Dihydrofolate reductase

There is a possibility of interference with folate metabolism during long-term therapy due to the fact that EPITEC is a weak inhibitor of dihydrofolate reductase. However, during prolonged human dosing of up to 1 year, EPITEC did not induce significant changes in haemoglobin concentration, mean corpuscular volume, serum or red blood cell folate concentrations.

Renal failure

In single dose studies in subjects with end stage renal failure, plasma concentrations of lamotrigine were not significantly altered. Caution should be exercised in treating patients with renal failure because there is accumulation of the glucuronide metabolite (see section 5.2: Special populations and section 4.2).

Brugada-type ECG

A very rare association with Brugada-type ECG has been observed, although a causal relationship has not been established. Therefore, careful consideration should be given before using lamotrigine in patients with Brugada syndrome.

Cardiac rhythm and conduction abnormalities

In vitro testing showed that lamotrigine exhibits Class IB antiarrhythmic activity at therapeutically relevant concentrations. Based on these in vitro findings, lamotrigine could potentially slow ventricular conduction (widen QRS) and induce proarrhythmia in patients with clinically important structural or functional heart disease. Therefore, any expected or observed benefit of lamotrigine for those patients must be carefully weighed against the potential risks for serious or fatal cardiac events. Concomitant use of other sodium channel blockers may further increase the risk of proarrhythmia (see section 5.1).

Bipolar disorder

Children and adolescents (less than 18 years of age)

Treatment with antidepressants is associated with an increased risk of suicidal thinking and behaviour in children and adolescents with major depressive disorder and other psychiatric disorders. EPITEC should not be used in children and adolescents with bipolar disorder.

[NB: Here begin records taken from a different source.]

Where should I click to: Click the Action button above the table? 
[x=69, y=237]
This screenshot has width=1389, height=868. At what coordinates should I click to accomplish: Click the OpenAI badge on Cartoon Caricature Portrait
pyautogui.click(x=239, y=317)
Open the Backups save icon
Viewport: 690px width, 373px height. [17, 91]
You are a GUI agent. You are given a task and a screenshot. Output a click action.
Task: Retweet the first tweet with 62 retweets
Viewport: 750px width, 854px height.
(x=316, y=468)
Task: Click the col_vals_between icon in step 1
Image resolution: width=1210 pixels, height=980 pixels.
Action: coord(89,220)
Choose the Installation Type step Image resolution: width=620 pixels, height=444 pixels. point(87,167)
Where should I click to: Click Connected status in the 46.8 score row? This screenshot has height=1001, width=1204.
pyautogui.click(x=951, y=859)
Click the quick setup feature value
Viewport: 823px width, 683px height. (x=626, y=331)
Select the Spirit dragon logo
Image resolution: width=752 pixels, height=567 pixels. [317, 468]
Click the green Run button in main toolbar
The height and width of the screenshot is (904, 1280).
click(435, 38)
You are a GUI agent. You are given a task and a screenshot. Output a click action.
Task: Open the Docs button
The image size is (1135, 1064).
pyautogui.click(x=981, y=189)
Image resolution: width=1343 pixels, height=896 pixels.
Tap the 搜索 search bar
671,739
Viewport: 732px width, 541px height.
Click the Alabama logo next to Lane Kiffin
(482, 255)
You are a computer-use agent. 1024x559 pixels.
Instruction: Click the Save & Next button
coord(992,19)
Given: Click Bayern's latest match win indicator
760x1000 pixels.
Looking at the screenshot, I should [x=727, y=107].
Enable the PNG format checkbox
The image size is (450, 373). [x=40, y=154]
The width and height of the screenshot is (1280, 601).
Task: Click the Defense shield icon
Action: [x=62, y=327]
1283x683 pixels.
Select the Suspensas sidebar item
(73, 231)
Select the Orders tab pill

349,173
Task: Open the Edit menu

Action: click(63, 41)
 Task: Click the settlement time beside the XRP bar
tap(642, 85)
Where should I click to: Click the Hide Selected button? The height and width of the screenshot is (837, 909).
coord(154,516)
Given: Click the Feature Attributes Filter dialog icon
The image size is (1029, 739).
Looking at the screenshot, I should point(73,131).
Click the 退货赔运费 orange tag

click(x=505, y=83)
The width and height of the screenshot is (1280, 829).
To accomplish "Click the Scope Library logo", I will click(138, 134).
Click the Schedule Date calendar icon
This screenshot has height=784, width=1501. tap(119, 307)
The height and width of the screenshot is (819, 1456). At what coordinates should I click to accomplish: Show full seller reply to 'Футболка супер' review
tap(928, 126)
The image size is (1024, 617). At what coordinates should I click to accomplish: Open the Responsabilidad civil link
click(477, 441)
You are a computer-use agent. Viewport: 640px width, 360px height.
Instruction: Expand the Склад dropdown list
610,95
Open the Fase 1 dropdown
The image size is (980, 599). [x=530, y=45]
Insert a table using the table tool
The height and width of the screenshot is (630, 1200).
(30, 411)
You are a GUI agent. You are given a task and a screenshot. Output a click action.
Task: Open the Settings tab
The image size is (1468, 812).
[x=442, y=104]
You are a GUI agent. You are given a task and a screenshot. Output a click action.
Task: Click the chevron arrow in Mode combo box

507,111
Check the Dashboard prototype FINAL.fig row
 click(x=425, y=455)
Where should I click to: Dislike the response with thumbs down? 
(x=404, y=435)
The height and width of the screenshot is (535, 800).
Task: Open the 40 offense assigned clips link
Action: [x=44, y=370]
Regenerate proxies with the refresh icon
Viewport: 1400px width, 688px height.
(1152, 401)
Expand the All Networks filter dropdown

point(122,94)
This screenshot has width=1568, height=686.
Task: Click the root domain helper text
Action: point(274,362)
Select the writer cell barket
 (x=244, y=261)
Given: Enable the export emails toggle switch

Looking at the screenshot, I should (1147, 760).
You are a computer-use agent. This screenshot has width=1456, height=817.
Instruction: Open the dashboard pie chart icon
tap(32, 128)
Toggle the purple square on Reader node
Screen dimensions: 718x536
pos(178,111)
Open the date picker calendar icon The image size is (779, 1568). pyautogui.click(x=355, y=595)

Effects on Ability to Drive and Use Machines

In clinical trials with EPITEC adverse events of a neurological character such as dizziness and diplopia have been reported. Therefore, patients should see how EPITEC therapy affects them before driving or operating machinery.

Excipient warnings

EPITEC tablets contain lactose. Patients with rare hereditary problems of galactose intolerance, e.g. galactosaemia, the Lapp lactase deficiency or glucose-galactose malabsorption should not take EPITEC tablets (see section 2).

Interaction with other medicinal products and other forms of interaction

Uridine 5'-diphospho (UDP)-glucuronyl transferases (UGTs) have been identified as the enzymes responsible for metabolism of lamotrigine. Medicines that induce or inhibit glucuronidation may, therefore, affect the apparent clearance of lamotrigine. Strong or moderate inducers of the cytochrome P450 3A4 (CYP3A4) enzyme, which are also known to induce UGTs, may also enhance the metabolism of lamotrigine. There is no evidence that lamotrigine causes clinically significant induction or inhibition of cytochrome P450 enzymes. Lamotrigine may induce its own metabolism, but the effect is modest and unlikely to have significant clinical consequences.

Those medicines that have been demonstrated to have a clinically relevant impact on lamotrigine concentration are outlined in Table below. Specific dosing guidance for these medicines is provided in section 4.2. In addition, this table lists those medicines which have been shown to have little or no effect on the concentration of lamotrigine. Coadministration of such medicines would generally not be expected to result in any clinical impact. However, consideration should be given to patients whose epilepsy is especially sensitive to fluctuations in concentrations of lamotrigine.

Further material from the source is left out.